Le texte mêlant deux sens de lecture complique encore les choses. Un nombre ou un mot latin inséré dans une phrase en arabe continue de s’écrire de gauche à droite à l’intérieur même du flux inverse : c’est ce que le consortium appelle un texte bidirectionnel, et la règle veut qu’on entoure étroitement, dans le balisage, chaque segment qui change de sens, sans quoi les caractères neutres comme la ponctuation peuvent se retrouver du mauvais côté.

Le sens de lecture déborde aussi du texte lui-même. Une interface pensée pour l’arabe ou l’hébreu inverse ses repères visuels avec le même sérieux que sa prose : une flèche « suivant », une icône de retour ou l’ordre des boutons d’un formulaire se retournent avec le sens de lecture. Une flèche qui pointe à contresens de la lecture n’aide personne, quelle que soit la langue ; ce n’est pas un raffinement optionnel réservé aux projets qui en ont le temps.

Des lettres qui refusent de se séparer

Le devanagari, qui sert à écrire le hindi comme नमस्ते, et le bengali নমস্কার partagent un même trait : plusieurs consonnes peuvent s’y fondre en un seul dessin de lettre, une conjonction, reliées à l’origine par un signe nommé virama ou hasant.

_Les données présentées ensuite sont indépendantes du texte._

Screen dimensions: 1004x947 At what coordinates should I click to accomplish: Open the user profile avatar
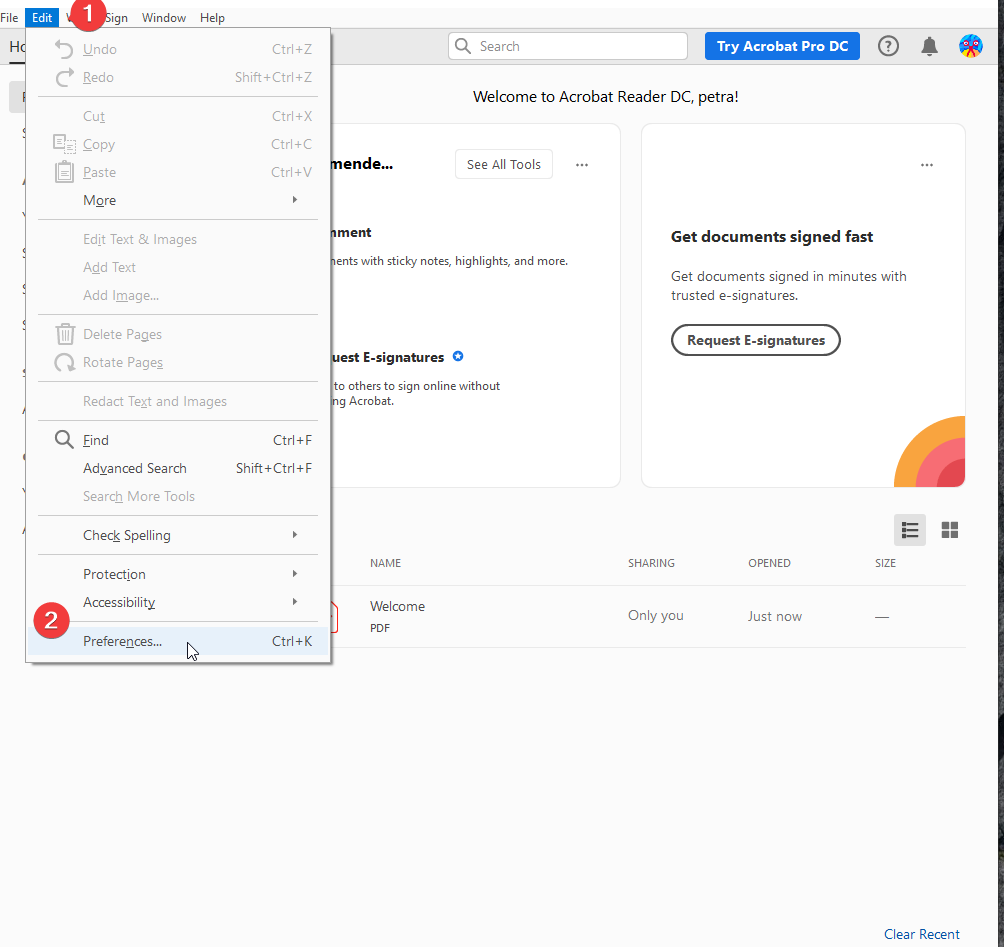click(x=970, y=46)
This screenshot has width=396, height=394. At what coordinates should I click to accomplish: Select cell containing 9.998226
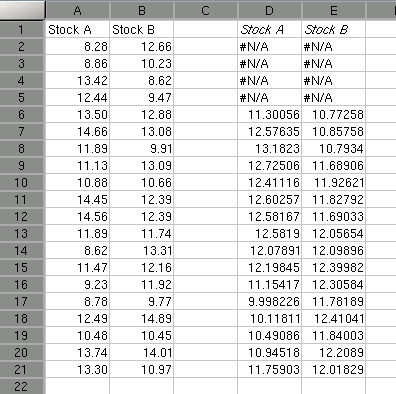pyautogui.click(x=270, y=301)
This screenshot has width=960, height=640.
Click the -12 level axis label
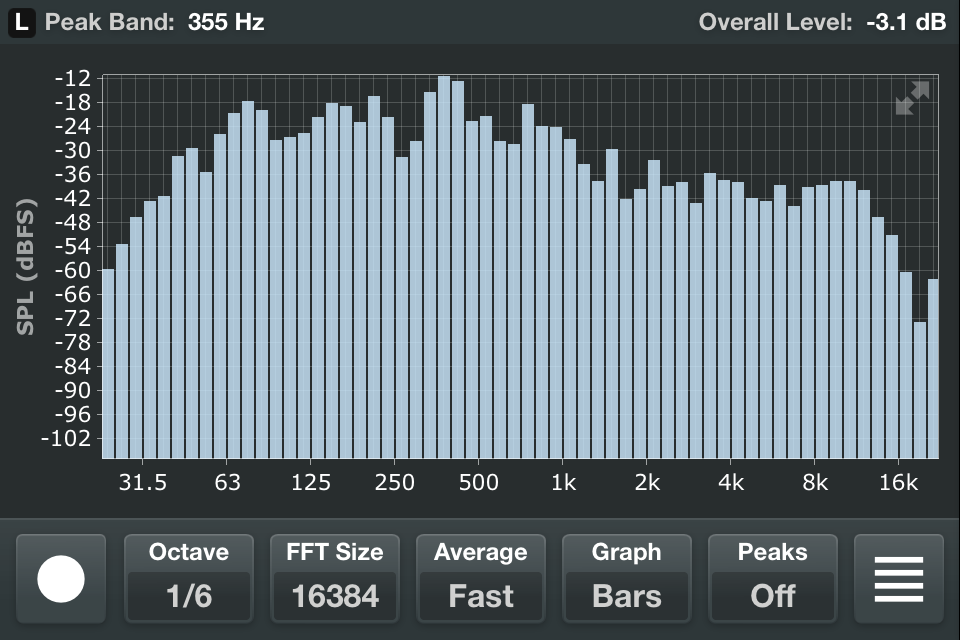pos(74,79)
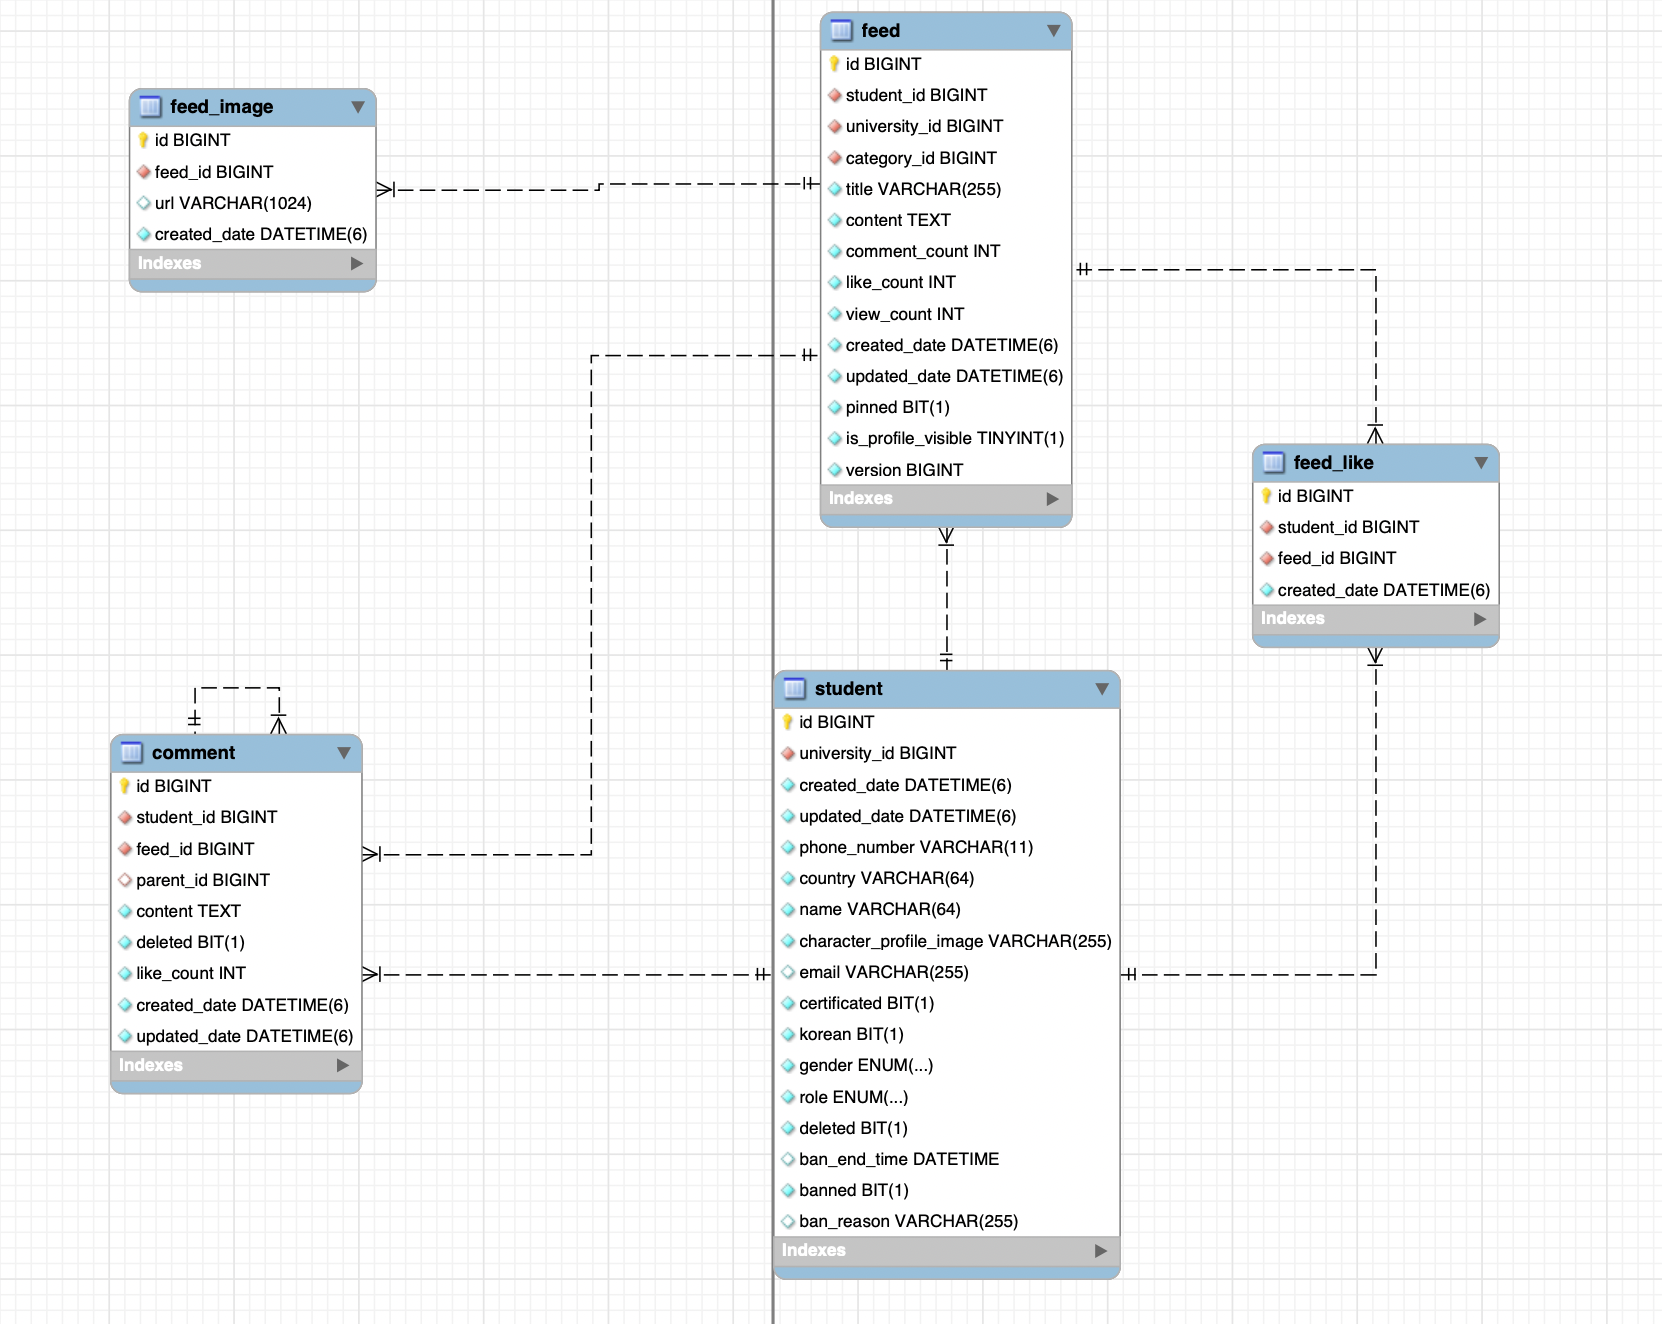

Les documents du consortium sur ces deux écritures posent une règle précise : une conjonction doit être traitée comme une unité indivisible pour la plupart des opérations d’édition. Un curseur ne doit jamais pouvoir se poser au milieu d’une conjonction, une sélection ne doit jamais la couper en deux, et une coupure de ligne ne doit jamais la séparer en deux morceaux posés sur deux lignes différentes.

Les mêmes documents fixent une règle de ponctuation pour le signe de fin de phrase propre à ces deux écritures, le danda. Il ne doit jamais se retrouver seul au début d’une nouvelle ligne, même s’il était précédé d’une espace dans le texte source : une page qui applique naïvement des règles de coupure de ligne conçues pour le latin peut laisser ce signe s’isoler en tête de ligne, une erreur discrète mais repérable à l’œil d’une personne qui lit couramment cette écriture.

Le chinois ne se compte pas en mots

Le chinois 你好 ne sépare pas ses mots par des espaces, et les règles de composition que le consortium documente pour cette écriture n’ont, de ce fait, presque rien de commun avec celles du latin. Certains signes de ponctuation, comme les points de suspension ou le tiret double, ne doivent jamais être coupés en fin de ligne : ils forment un bloc que la mise en page doit garder entier. La position même de la ponctuation change selon la région : elle se centre dans son cadre de caractère à Taïwan et à Hong Kong, alors qu’elle se cale contre le bord du caractère qui la précède en Chine continentale. Un signe d’insistance, un point posé sous le caractère en écriture horizontale, passe à droite du caractère dès que le texte s’écrit à la verticale, et ne doit jamais s’appliquer à un signe de ponctuation lui-même.

Aucune de ces règles ne se devine. Chacune vient corriger une habitude que le latin avait laissée sans le dire, et qu’une seule de ces quatre écritures suffit à rendre visible.